| | Been solving koans as of late, I find that with much of the striving-diligence practice (viriya, appamada) there is an increase in heart tension and an increase in strength and will-power (iddhi, indriya, padhana etc). Koans have the opposite effect, they seem to work with my anxiety in such a way that the tension goes away, instead of striving, many opposites and contradictions are taken care of.
I'm reminded of Alan Chapman's tweet that went something like: "If someone born in a dissolving aeon is born ignorant and later attains awakening, does that mean someone who's born in an aeon of expansion is born enlightened only to attain ignorance?"

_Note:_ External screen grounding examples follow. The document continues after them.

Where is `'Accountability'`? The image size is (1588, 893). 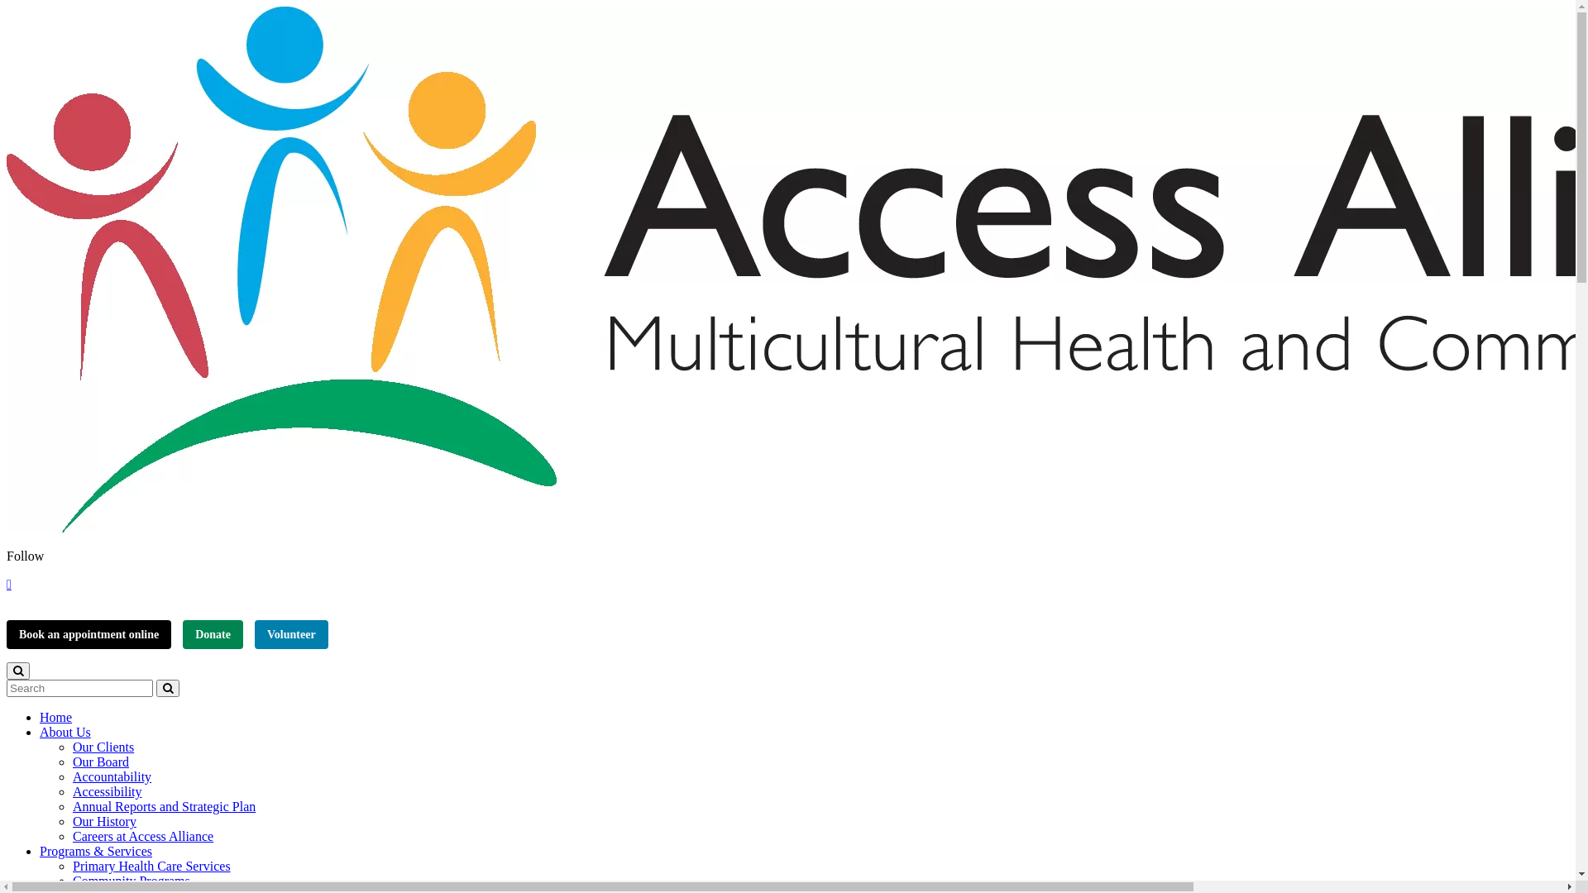 'Accountability' is located at coordinates (111, 777).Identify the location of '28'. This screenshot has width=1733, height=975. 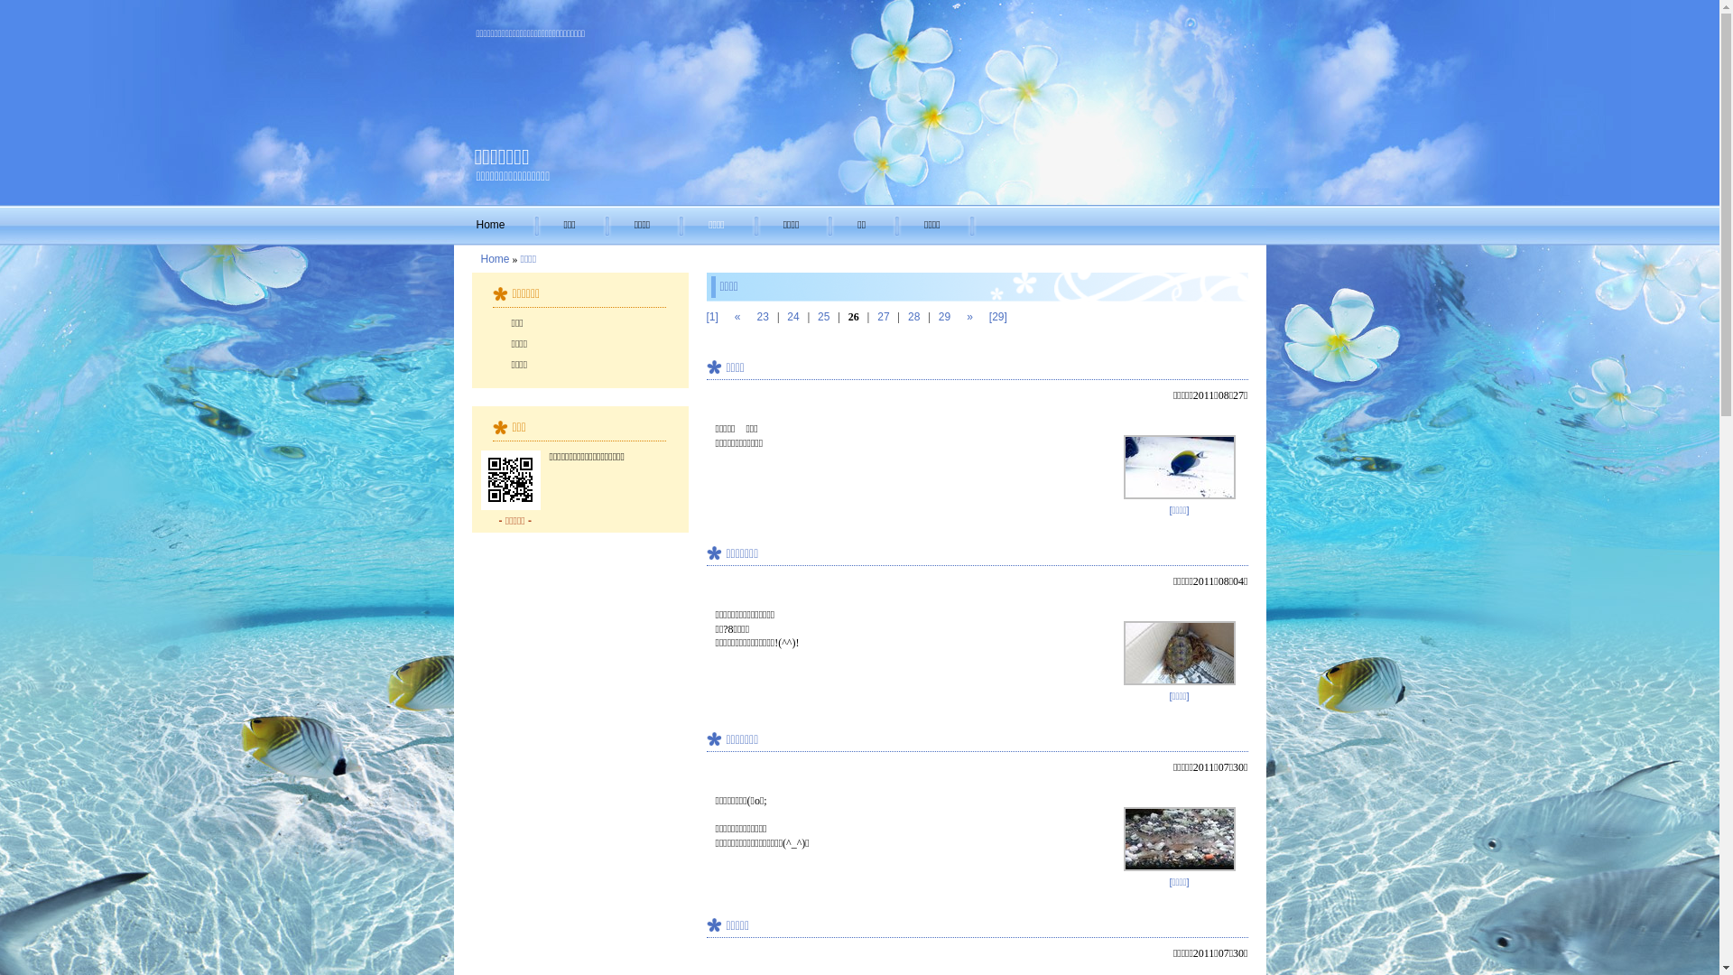
(914, 316). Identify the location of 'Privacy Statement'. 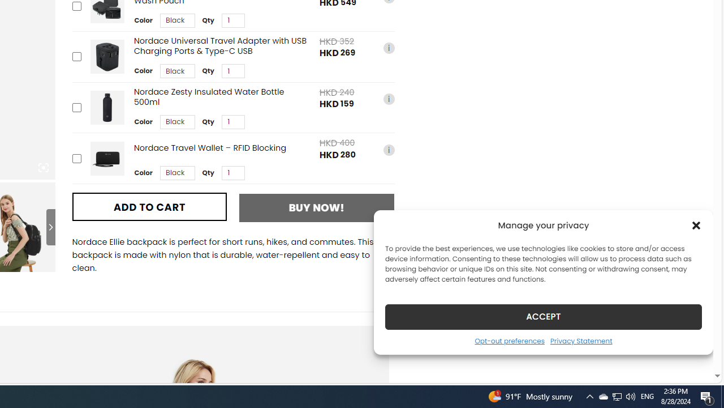
(581, 340).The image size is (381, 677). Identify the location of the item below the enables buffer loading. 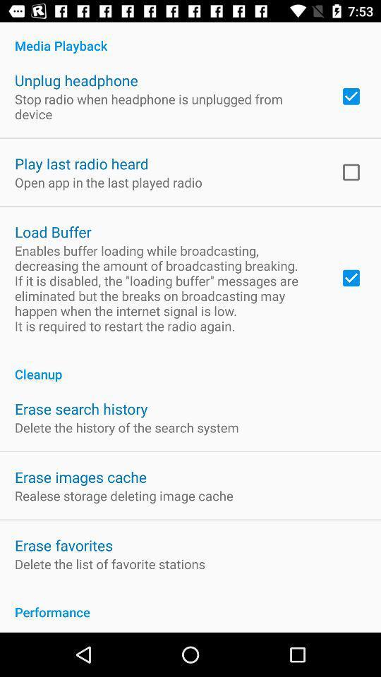
(190, 366). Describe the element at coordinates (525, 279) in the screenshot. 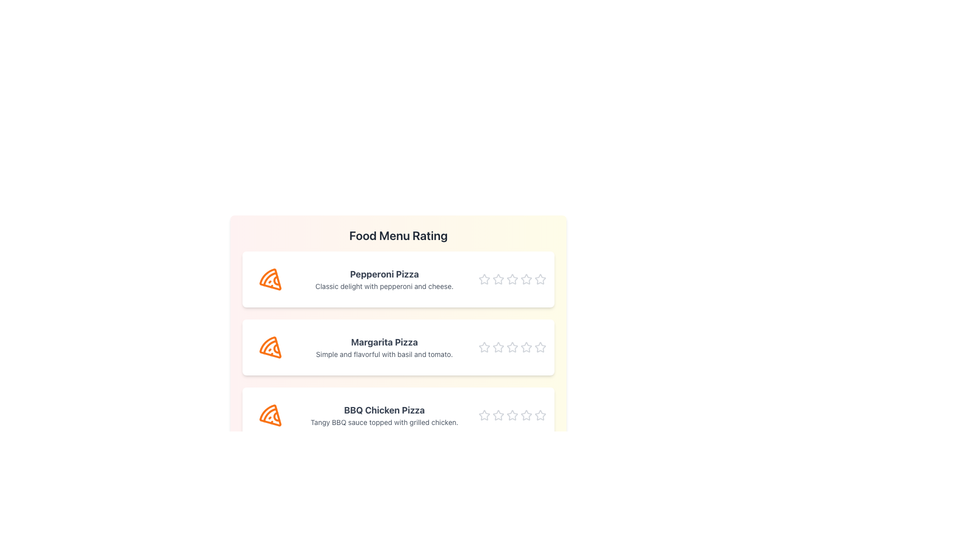

I see `the fourth star-shaped icon in the row for rating the 'Pepperoni Pizza' menu item` at that location.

When I read a koan it just sinks into my heart, I don't really analyze it, but it solves something, it feels nice. It's like the opposite of proliferation, or rumination, where one thought leads to many, in this case, many contradicting thoughts resolve into one.
A trick for koans is somehow to relate things back to "self" constantly, that's usually the case with mathematics wherein edge cases always contain the paradoxes (1, 0 or infinity), for koans, relating them to self seems to produce pseudo-profound answers.
Richard: thanks for the advice, I've noticed that my practice has a strong momentum, but it seems to have reached a dead-end, so I guess I will have to be creating new habits to actually reach new territory.